On Fri, Apr 05, 2024 at 12:27:03PM -0400, Cindy Sue Causey wrote:
> Hi, All..
>
> This just hit my emails seconds ago. It's the most info that I've
> personally read about the XZ backdoor exploit. I've been following
> NextGov as a friendly, plain language resource about government:
...
> Continues to sound like one single perp is destroying the TRUST factor that an
> untold number of future programmers must meet. That's heartbreaking.
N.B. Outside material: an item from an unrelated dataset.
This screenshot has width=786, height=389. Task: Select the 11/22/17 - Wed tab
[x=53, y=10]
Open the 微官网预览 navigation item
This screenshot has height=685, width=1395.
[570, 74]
No, on the contrary. First of all, it is great that it has been
caught /before/ it could cause much harm -- I
....
So hardly new. What's special about this case is that the contributor
had been working for the project for two years, thus earning trust
with the community -- the most widespread notion seems to be that
they had been planning the thing all along. I see at least another
possible interpretation, that they started as a genuine contributor
and wend bad, be it by bribing, coertion, or even replacement. Secret
services and hackers (where's the difference, anyway?) are like
that. Opportunists.
Reminds us that trust is, at the root, a human thing, and thus sometimes
fragile. As in Real Life, we need ways to recover.
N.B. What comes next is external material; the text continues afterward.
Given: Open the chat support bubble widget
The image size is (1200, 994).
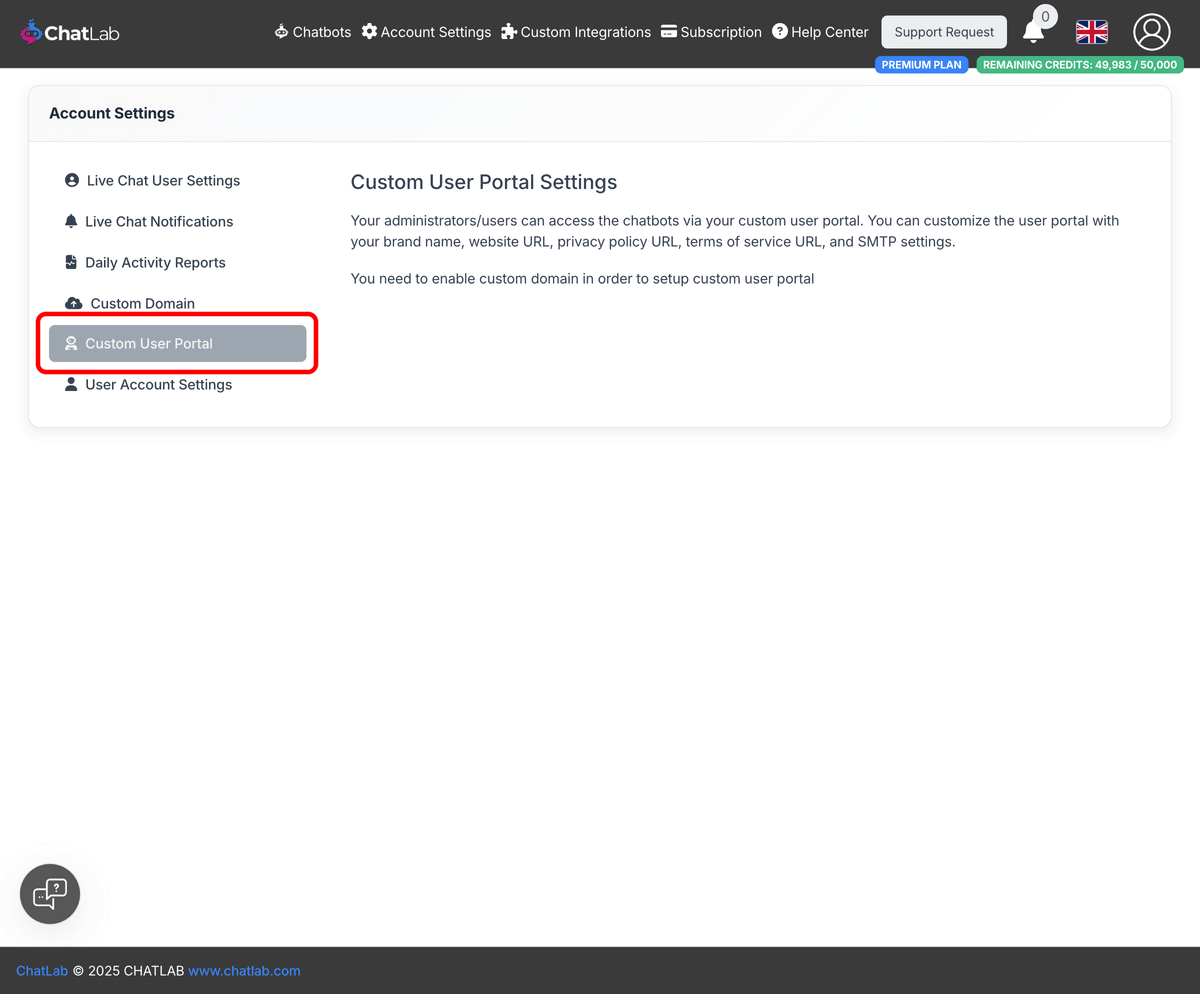Looking at the screenshot, I should pos(49,893).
And to me that's the most interesting thing about this incident too. It's a good counter-example to the open-source "trust"-based model of software development, simply by proving what we all knew: some people can't be trusted but also can't be detected as untrustworthy. And it also shows a "win" of that same development model, many eyes and a persistent mind who didn't like things that didn't make sense.
But what if next time the back-doored software _does_ build without error?